R.C. 3109.051(G)(1) provides in relevant part the following:
If the residential parent intends to move to a residence other than the residence specified in the parenting time order or decree of the court, the parent shall file a notice of intent to relocate with the court that issued the order or decree. * * * Upon receipt of the notice, the court, on its own motion or the motion of the parent who is not the residential parent, may schedule a hearing with notice to both parents to determine whether it is in the best interest of the child to revise the parenting time schedule for the child.
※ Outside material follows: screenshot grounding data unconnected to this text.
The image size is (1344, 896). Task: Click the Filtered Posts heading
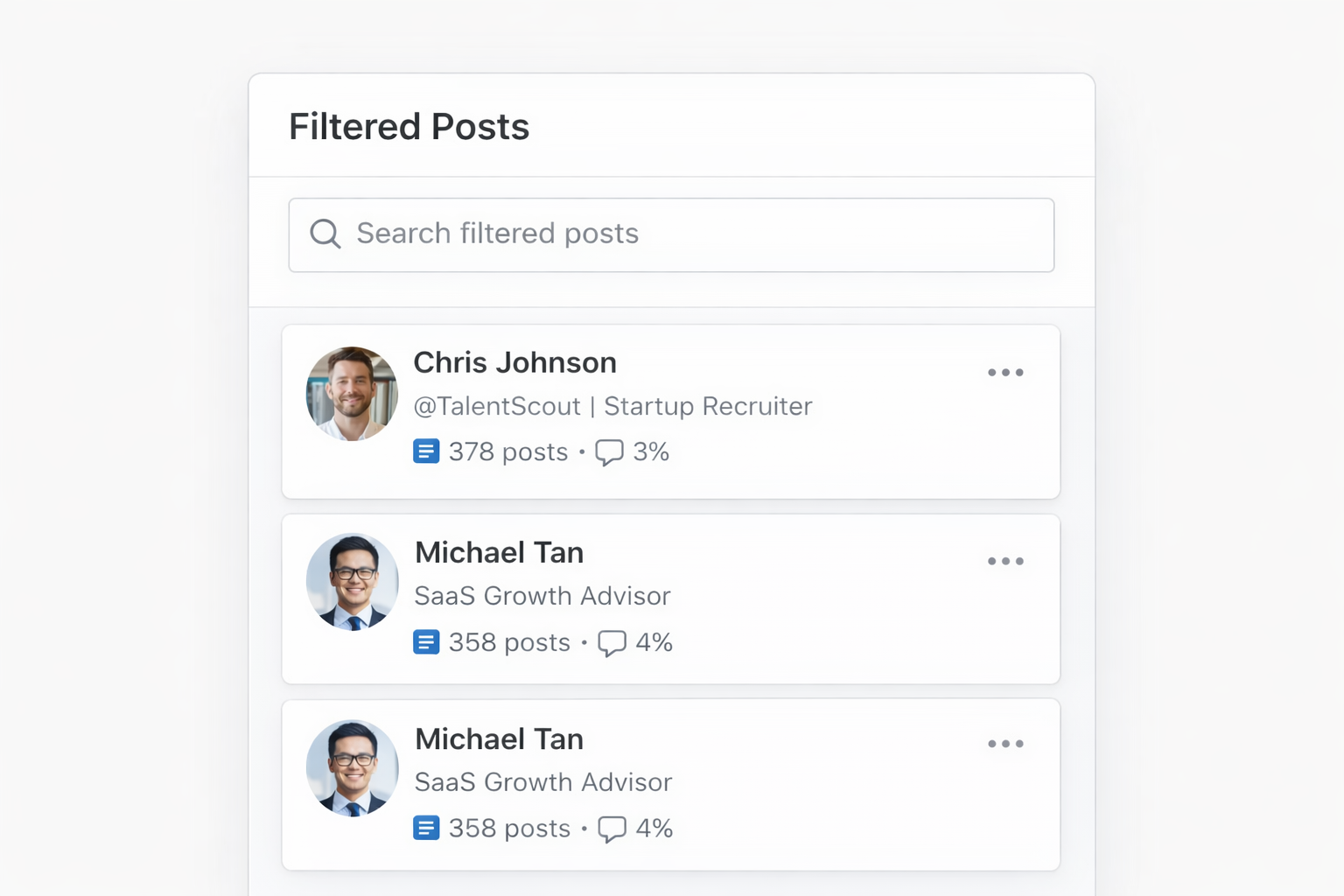click(x=409, y=127)
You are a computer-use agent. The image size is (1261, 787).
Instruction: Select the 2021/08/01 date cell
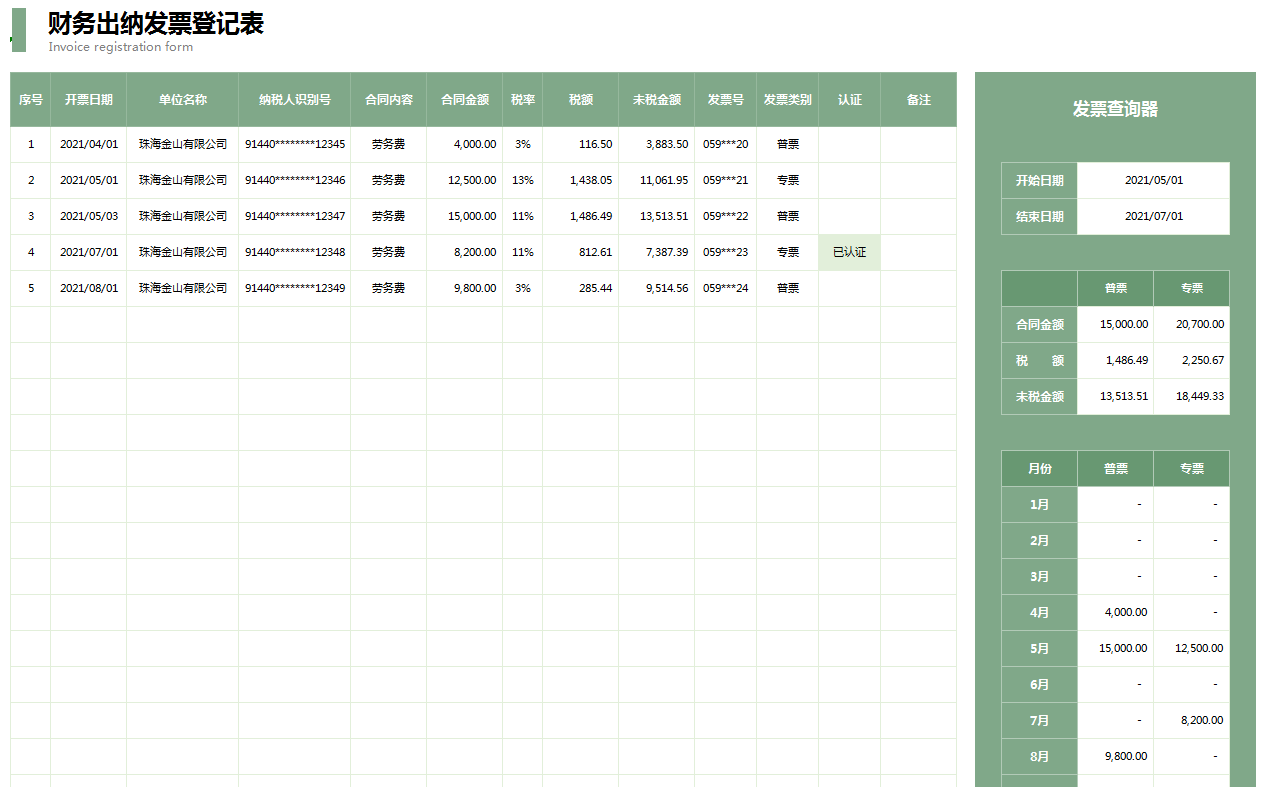coord(88,288)
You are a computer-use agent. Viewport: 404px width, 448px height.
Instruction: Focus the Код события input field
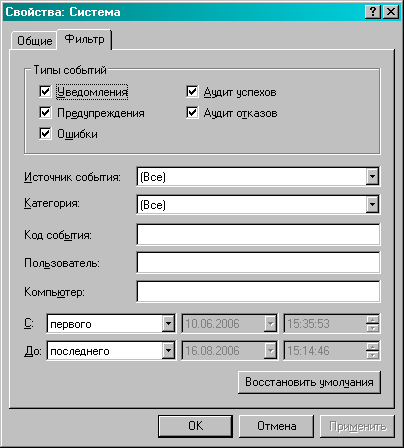point(258,234)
Butler County Juvenile Rule 18(G) provides that "[a]ll notices of intent to relocate * * * must be filed within the following time frames: (1) [i]if relocating within Butler County - at least thirty (30) days in advance of the move; (2) [i]f relocating outside Butler County - at least sixty (60) days in advance of the move." --------
{¶ 27} Here, Father failed to establish a prima facie case of contempt as to Mother's alleged violation of the July 2010 order. Although Father established by clear and convincing evidence that a valid court order existed and Mother had knowledge of the order, he failed to establish that Mother violated the order as written. The plain, unambiguous language of the court's July 2010 order only required Mother to first file a notice of relocation when she permanently removed the child from the court's jurisdiction. At the time Mother moved from the Manhattan rental to her in-laws' residence, T.D.A.J. had already been removed from the court's jurisdiction—a move that was previously addressed by the juvenile court's September 16, 2013 order. Instead of readdressing the notice of relocation requirement set forth in the July 2010 order, the September 16, 2013 order merely set forth Father's new parenting schedule and closed with, "[a]ll orders issued previously in this case which are not inconsistent with the orders issued herein shall remain in effect pending further proceedings by this court." Thus, the September 16, 2013 order did not incorporate new language requiring Mother to file a notice of intent when moving from the Manhattan rental or, as the statute requires, from "a residence other than the residence specified in the parenting time order or decree." See R.C. 3109.051(G)(1). Rather, the language set forth in the court's July 2010 order was intended to govern.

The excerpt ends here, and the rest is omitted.